- Born: Vincent Sardi Jr. July 23, 1915 New York City, U.S.
- Died: January 4, 2007 (aged 91) Berlin, Vermont, U.S.
- Education: Columbia College; Columbia Business School (BS);
- Occupation: Restaurateur;
- Spouses: ; Carolyn Euiller ​ ​(m. 1939; div. 1946)​ ; Adele Rasey ​(divorced)​ June Keller;
- Father: Vincent Sardi Sr.

= Vincent Sardi Jr. =

American restaurateur (1915–2007)

Vincent Sardi Jr. (July 23, 1915 – January 4, 2007) was an American restaurateur who owned and operated Sardi's restaurant, which was founded by his father Vincent Sardi Sr., for more than 50 years. He was dubbed as the "unofficial mayor of Broadway" by The New York Times due to the central presence of his restaurant in the world of Broadway shows.

== Biography ==
Sardi was born on July 23, 1915, in Manhattan and spent his early childhood in a railroad flat on West 56th Street before moving to a brownstone at 246 West 44th Street, where his father, Vincent Sardi Sr., founded Sardi's restaurant. Sardi attended Holy Cross Academy and appeared in a Broadway play at the Little Theatre. The Sardi family moved to Flushing, Queens, and Sardi attended Flushing High School.

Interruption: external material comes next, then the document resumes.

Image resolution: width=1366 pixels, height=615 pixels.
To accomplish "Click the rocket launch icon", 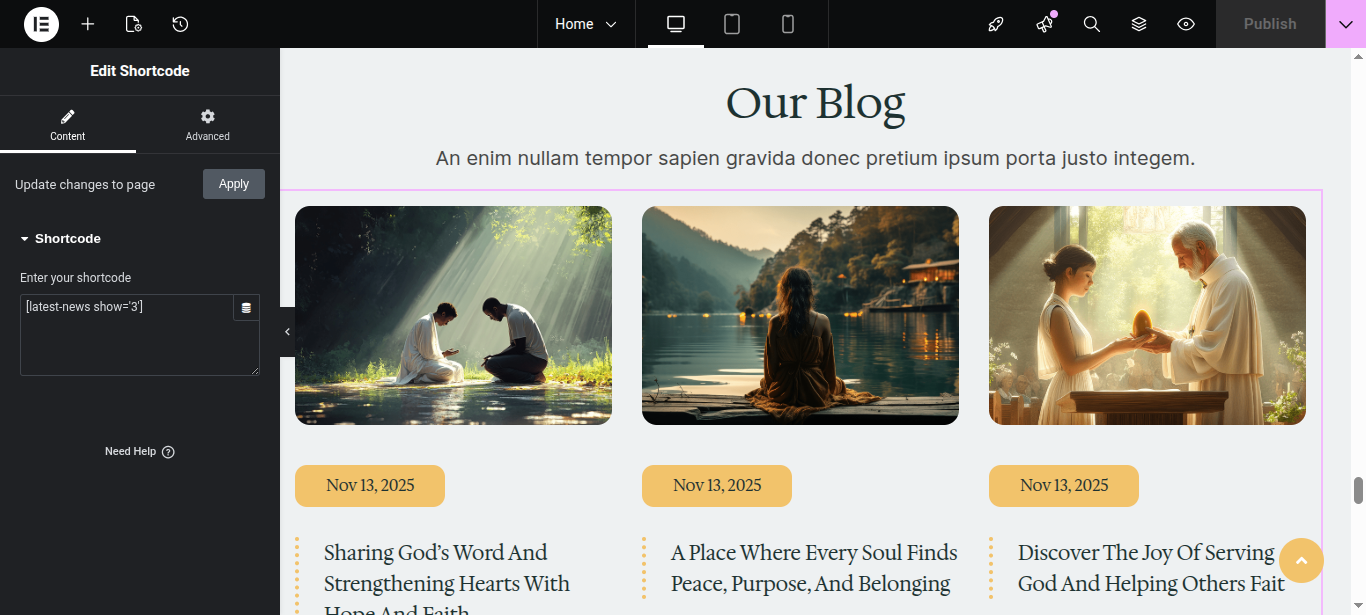I will click(x=996, y=24).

He entered Columbia College with the class of 1937 as a pre-medical student. However, Sardi failed the chemistry examination because he had sold his textbook at Barnes & Noble so he could attend a dance. He then transferred to Columbia Business School after two years, graduating in 1937. In the meantime, Sardi worked at the family business and worked at the Ritz-Carlton Hotel before rejoining Sardi's in 1939 as dining-room captain.

Sardi joined the Marine Corps and was assigned to run the bachelor officers’ mess at the Marine Corps Air Station Cherry Point in North Carolina in 1942. In 1945 he was sent to Okinawa to supervise a rest camp. He left the Marines as a captain.

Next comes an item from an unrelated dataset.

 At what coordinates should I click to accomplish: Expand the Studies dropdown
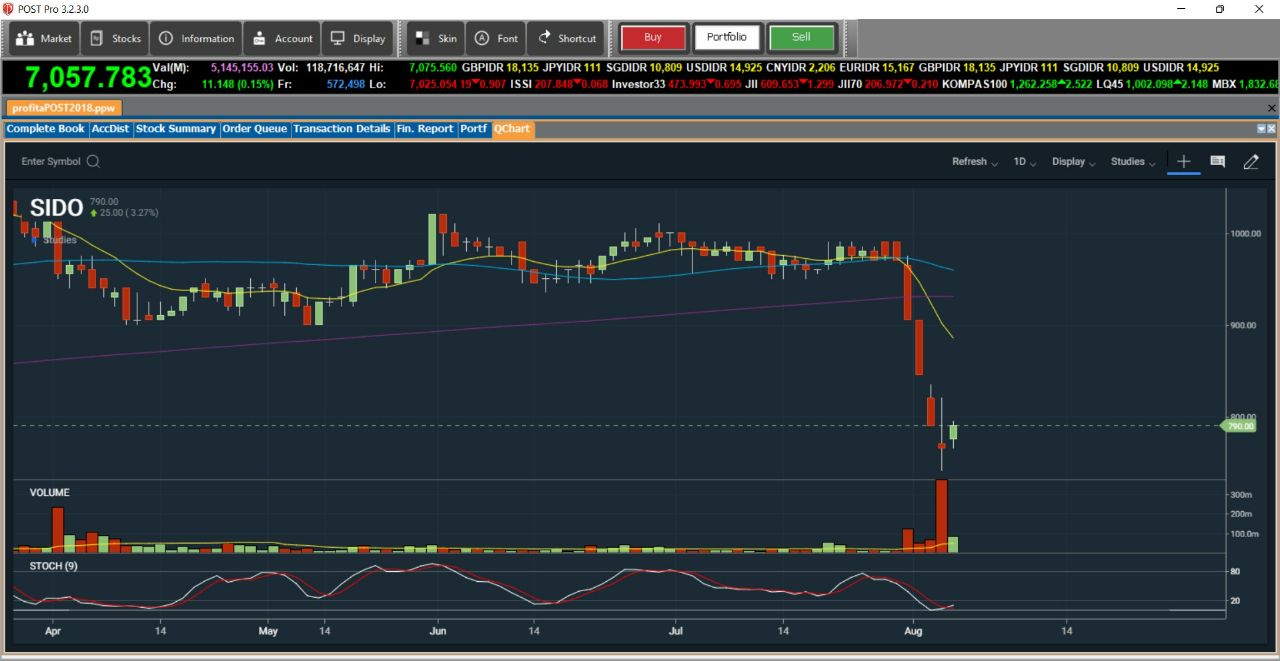pos(1133,162)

After serving in the military, he took over the restaurant when his father retired in 1947. He was known for extending lines of credit to unemployed Broadway actors and offered special menus with reduced prices to them. He also made sure to attend every show and insisted that his headwaiters do the same so that the actors would be well treated.

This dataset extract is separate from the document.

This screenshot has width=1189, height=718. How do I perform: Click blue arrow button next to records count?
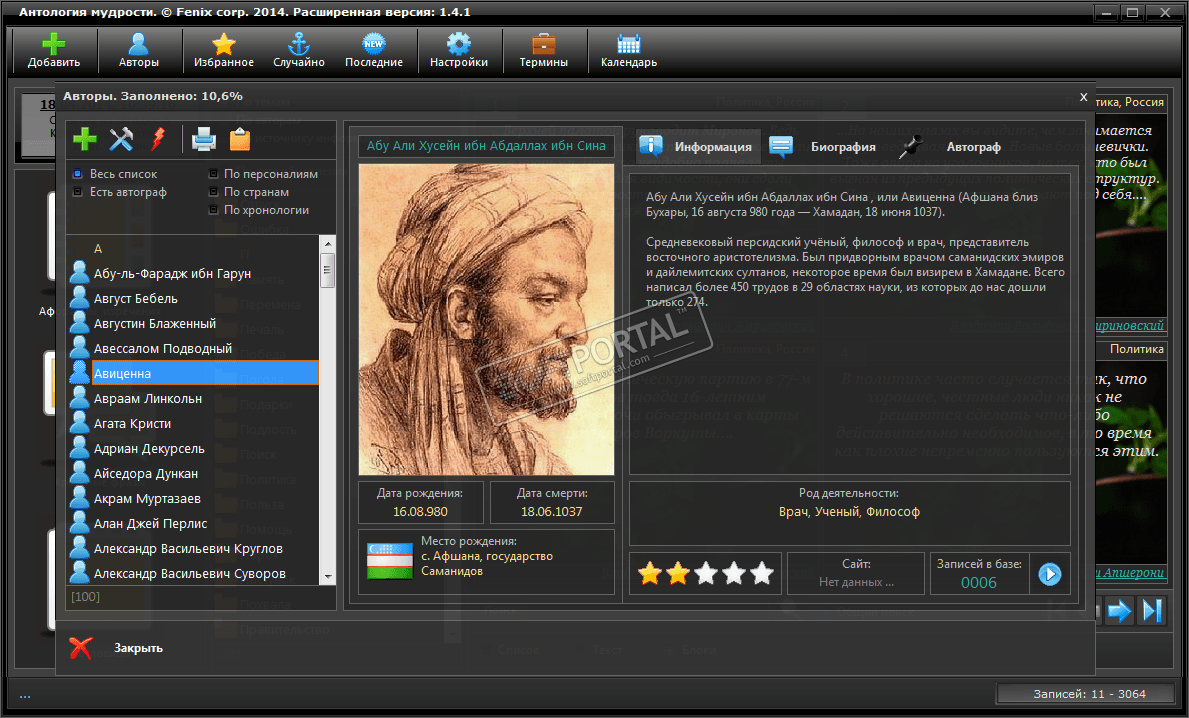pos(1049,574)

He was president of the Greater Times Square Committee in the 1960s and the Restaurant League of New York in the 1970s, serving as official and unofficial spokesperson of Manhattan's Theater District. He later opened a branch of the restaurant on East 54th Street and a dinner theater in Long Island but neither turned out to be a success.

In 1985, he sold the restaurant to a pair of producers Ivan Bloch and Harvey Klaris and restaurateur Stuart Lichtenstein. He regained ownership of the restaurant in 1991 and due to his failing health, turned the operation of the restaurant to his business partner Max Klimavicius.

In 2004, Sardi received a Tony Honor for Excellence in Theatre, an award also given to his father during the first year of the Tony Awards in 1947.

== Personal life ==
Sardi was an amateur sports car racer, polo player, and skier. He was nicknamed "Cino" by his father.

Sardi was married three times, to Carolyn Euiller (1939–1946), Adelle Rasey, and June Keller. He died on January 4, 2007, at age 91 in Berlin, Vermont. He was a longtime resident of Warren, Vermont at the time of his death. The marquee lights of all Broadway theaters were dimmed for one minute on January 5, 2007, in memory of Sardi.